DATA PROVIDED
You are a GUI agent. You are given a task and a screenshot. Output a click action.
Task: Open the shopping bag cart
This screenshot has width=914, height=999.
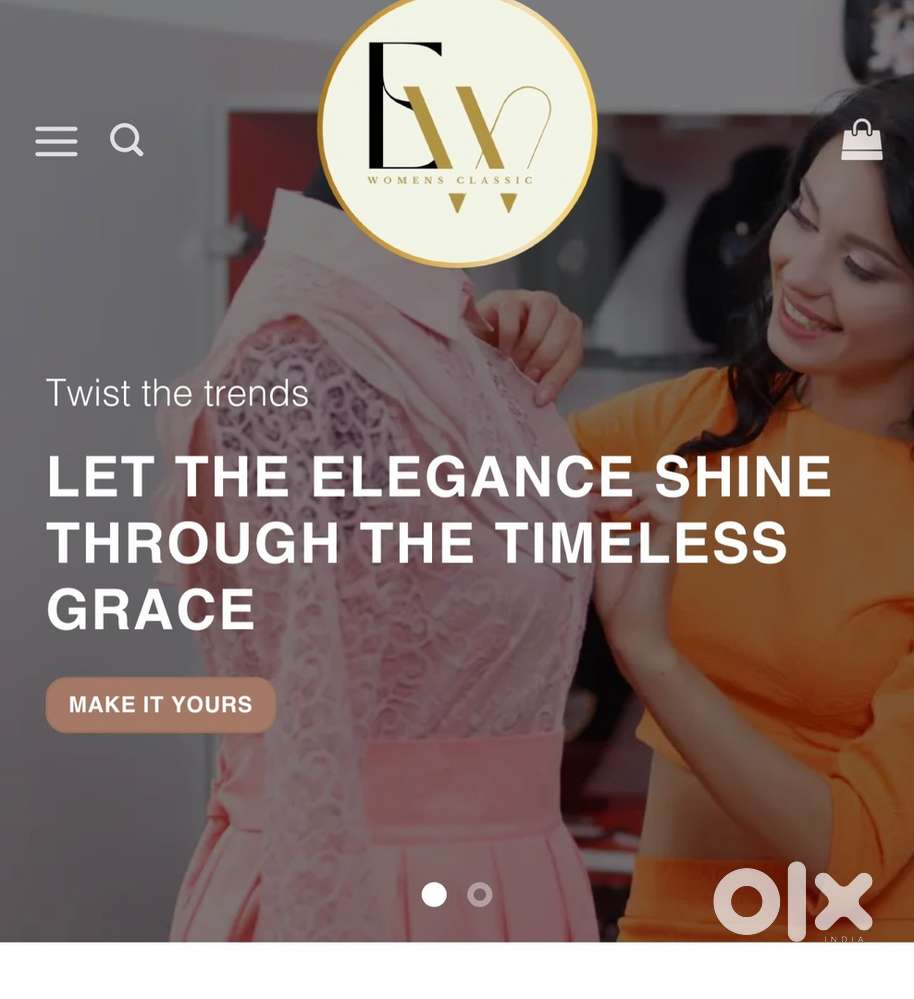tap(862, 140)
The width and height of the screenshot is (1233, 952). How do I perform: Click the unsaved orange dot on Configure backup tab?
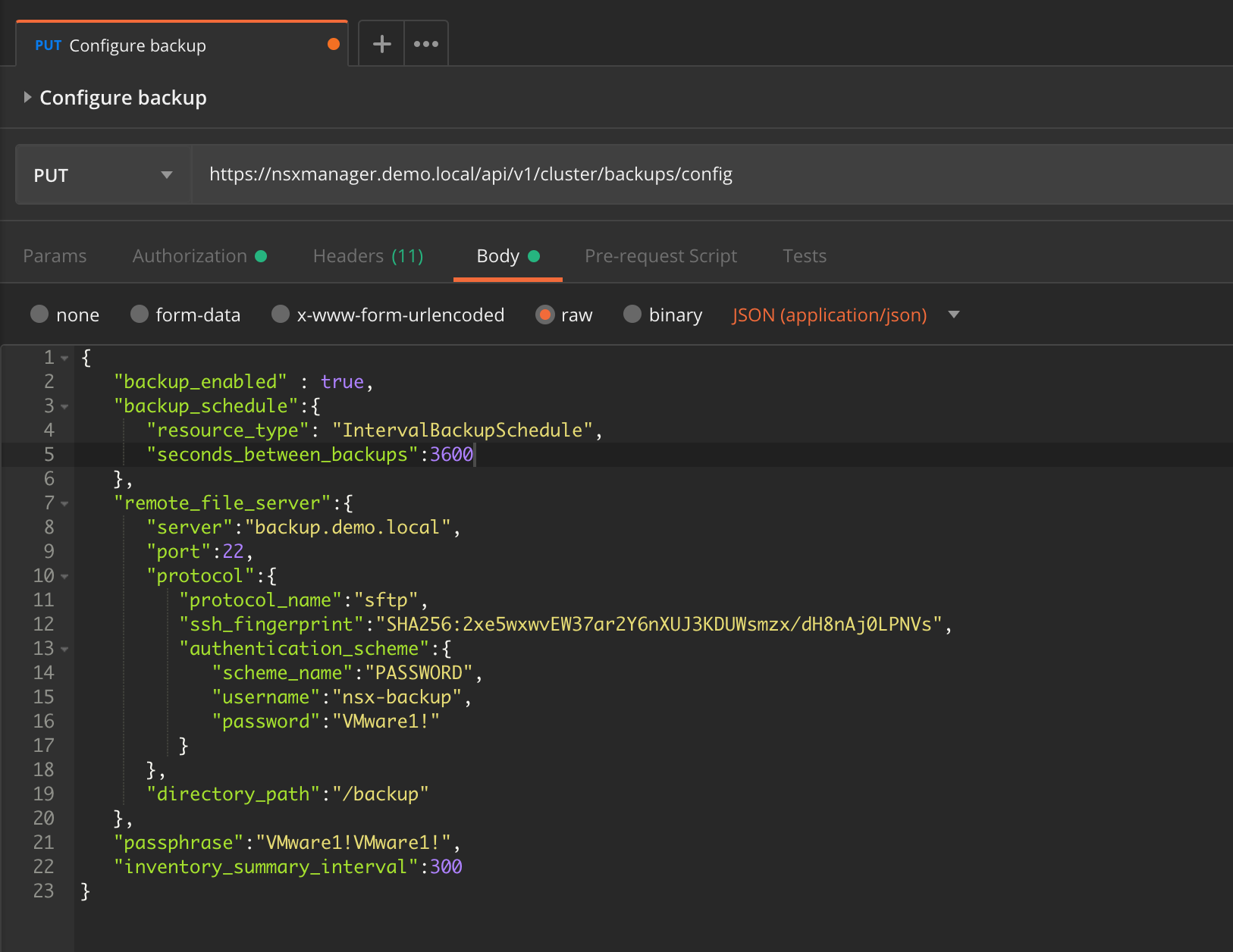pos(333,44)
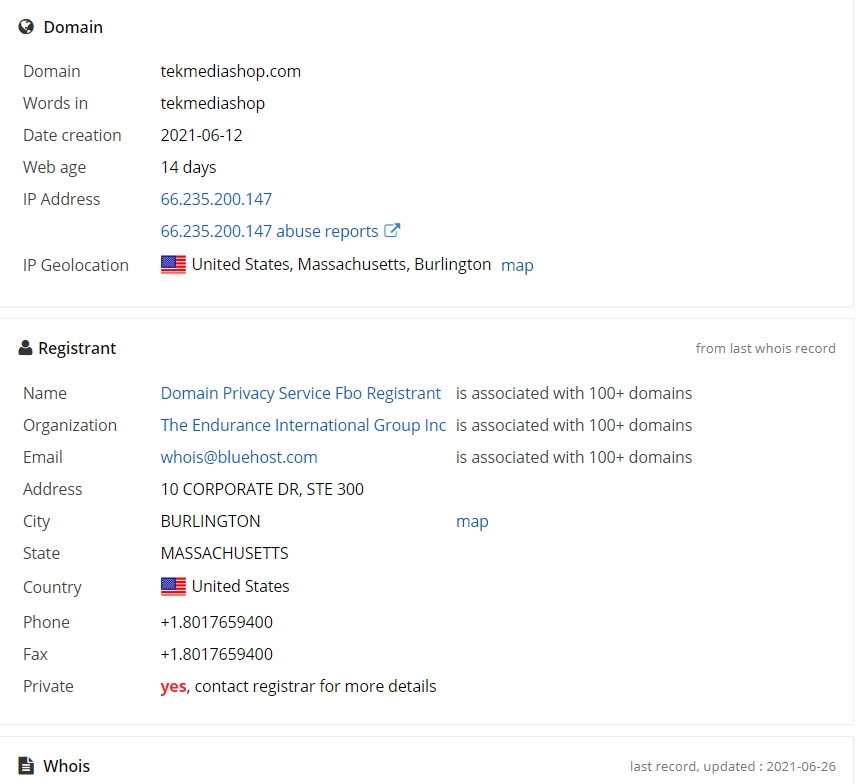857x784 pixels.
Task: Open Domain Privacy Service Fbo Registrant link
Action: 301,393
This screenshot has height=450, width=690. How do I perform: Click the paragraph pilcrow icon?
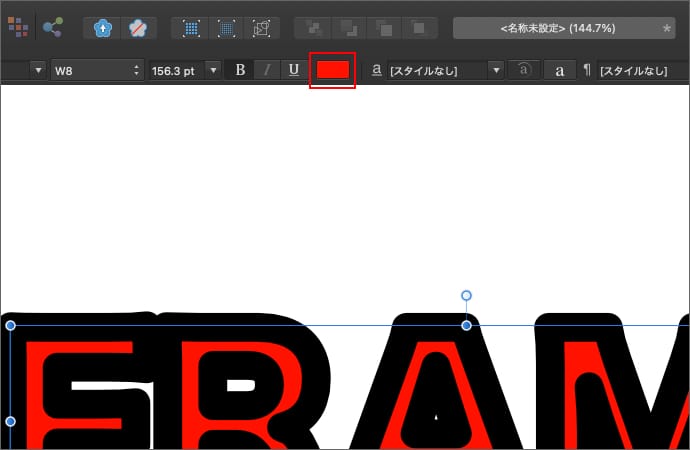pos(587,70)
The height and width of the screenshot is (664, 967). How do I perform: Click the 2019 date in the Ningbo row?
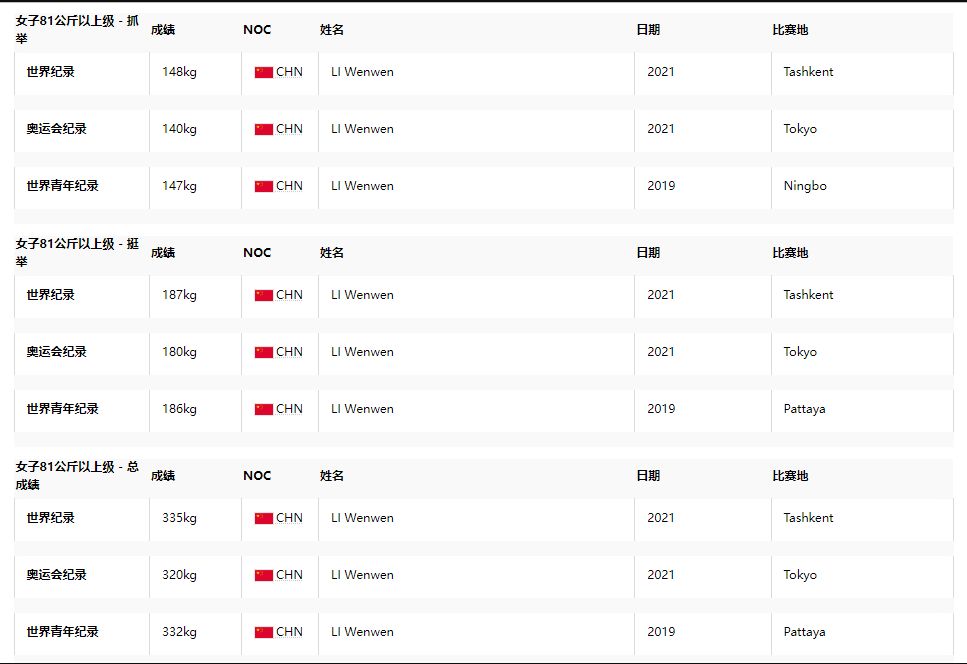[661, 186]
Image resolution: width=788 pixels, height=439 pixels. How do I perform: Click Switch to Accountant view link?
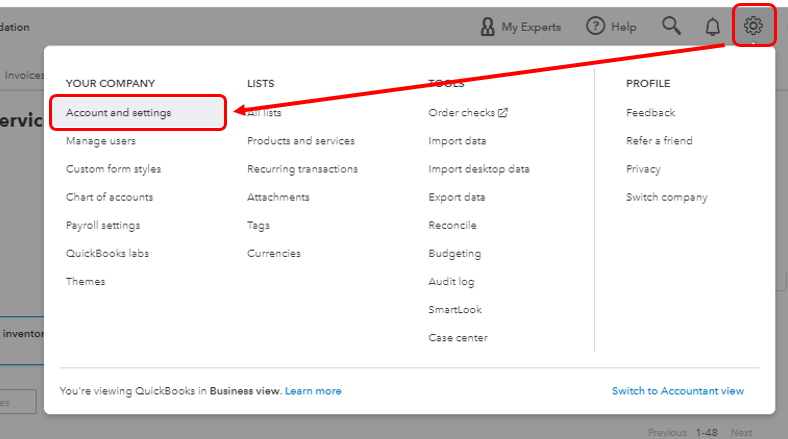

REQUIRED ACTION
In the copy, no pictures should appear; the records themselves must be repeated exactly.

RESPONSE TO THE TASK
You are a GUI agent. You are given a task and a screenshot. Output a click action.
Task: Open the shopping bag cart
This screenshot has width=914, height=999.
tap(862, 140)
The width and height of the screenshot is (1233, 952). How do I perform: Click the unsaved orange dot on Configure backup tab?
pos(333,44)
857x784 pixels.
Task: Open Domain Privacy Service Fbo Registrant link
Action: 301,393
This screenshot has height=450, width=690. How do I perform: Click the paragraph pilcrow icon?
pos(587,70)
The height and width of the screenshot is (664, 967). How do I perform: Click the 2019 date in the Ningbo row?
[661, 186]
Image resolution: width=788 pixels, height=439 pixels. How do I perform: Click Switch to Accountant view link?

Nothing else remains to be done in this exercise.